Naja, hier nochmal der komplette Konsolenoutput:



> ProGuard, version 4.3
> Reading program jar [I:\AV_EXCLUDE\Java\NetBeansProjects\CommunityConnector\dist\CommunityConnector.jar]
> Reading library jar [I:\AV_EXCLUDE\Java\NetBeansProjects\CommunityConnector\dist\lib\appframework-1.0.3.jar]
> Reading library jar [I:\AV_EXCLUDE\Java\NetBeansProjects\CommunityConnector\dist\lib\swing-worker-1.1.jar]
> ...



Wie man sehen kann wird eine rt.jar aus dem JDK Verzeichnis geladen. Und darin ist die Klasse definitiv enthalten. Hab auch in sonst keiner Einstellung eine Möglichkeit gefunden nochmal eine andere JRE/JDK anzugeben. 

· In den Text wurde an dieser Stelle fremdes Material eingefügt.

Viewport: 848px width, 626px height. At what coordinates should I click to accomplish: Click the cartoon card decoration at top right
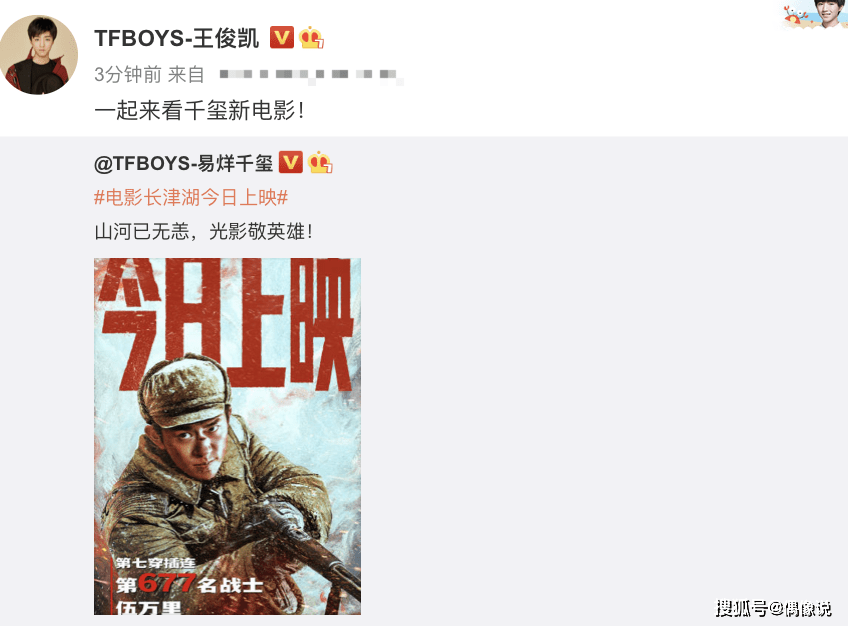coord(813,14)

Wenn ich eine rt.jar aus einer JRE5.0_u14 nehme, dann krieg ich noch mehr Fehler bzgl. javax.swing.GroupLayout. Demnach sollte man davon ausgehen können dass er tatsächlich die rt.jar nimmt die man einstellt.


- Alex


----------



## Ebenius (5. Mrz 2009)

Nur weil es schon da steht: Was passiert denn, wenn diese Option angegeben ist: "-dontskipnonpubliclibraryclasses"?

Ebenius


----------



## tuxedo (5. Mrz 2009)

Hmm, dann läufts in der Tat durch. Mal schauen ob die Anwendung dann auch noch funktioniert.

- Alex


----------



## Ebenius (5. Mrz 2009)

Wer lesen kann...


----------



## tuxedo (5. Mrz 2009)

Wie immer halt  Danke für den augenöffnenden Tipp.

- Alex


----------



## guidomarcel (7. Mrz 2009)

Nur weil es schon da steht: Was passiert denn, wenn diese Option angegeben ist: "-dontskipnonpubliclibraryclasses"?

DANKE!


----------



## tuxedo (11. Mrz 2009)

guidomarcel hat gesagt.:
			
		

> Nur weil es schon da steht: Was passiert denn, wenn diese Option angegeben ist: "-dontskipnonpubliclibraryclasses"?





tuxedo hat gesagt.:


> Hmm, dann läufts in der Tat durch. Mal schauen ob die Anwendung dann auch noch funktioniert.



Gruß
Alex


----------